• _Source document_:
---*---

Skip to content

Choosing best approach for a crossover experiment

2 messages · Bradley Carlson, Thierry Onkelinx

#
Hello all,


I have data from a repeated measures, crossover experiment that goes a bit
beyond my experience. I wanted to be sure I was approaching the data in the
right way. The sample size is small as this is an independent study project
with an undergraduate student, but we see some interesting patterns and I
hope it holds up to a proper analysis. Pardon the length of the
explanation: I want to be clear about what the problems are.


I'm trying to test whether snakes respond differently to certain odor cues.

---*---

• _Information provided_:
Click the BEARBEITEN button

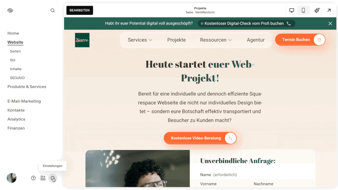79,10
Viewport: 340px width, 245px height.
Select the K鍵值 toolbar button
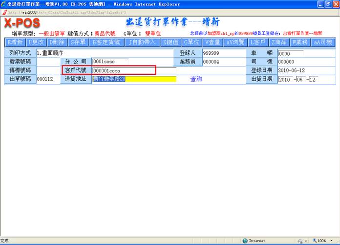[170, 43]
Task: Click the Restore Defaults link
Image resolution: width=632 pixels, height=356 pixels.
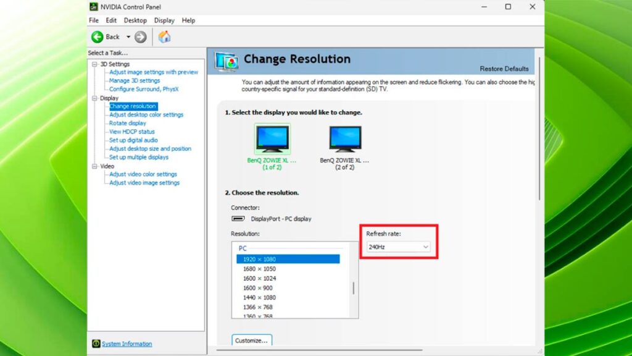Action: click(x=504, y=69)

---*---

• _Study questions_:
A - From the crossover experiment post, quote the passage between "2 messages ·" and "the problems are.", inclusive.
B - List every sentence in the body of the crossover experiment post whose first word is "I" or "I'm".
You won't need the material for this work.

• _Expected responses_:
A -
2 messages · Bradley Carlson, Thierry Onkelinx

#
Hello all,


I have data from a repeated measures, crossover experiment that goes a bit
beyond my experience. I wanted to be sure I was approaching the data in the
right way. The sample size is small as this is an independent study project
with an undergraduate student, but we see some interesting patterns and I
hope it holds up to a proper analysis. Pardon the length of the
explanation: I want to be clear about what the problems are.

B -
- I have data from a repeated measures, crossover experiment that goes a bit beyond my experience.
- I wanted to be sure I was approaching the data in the right way.
- I'm trying to test whether snakes respond differently to certain odor cues.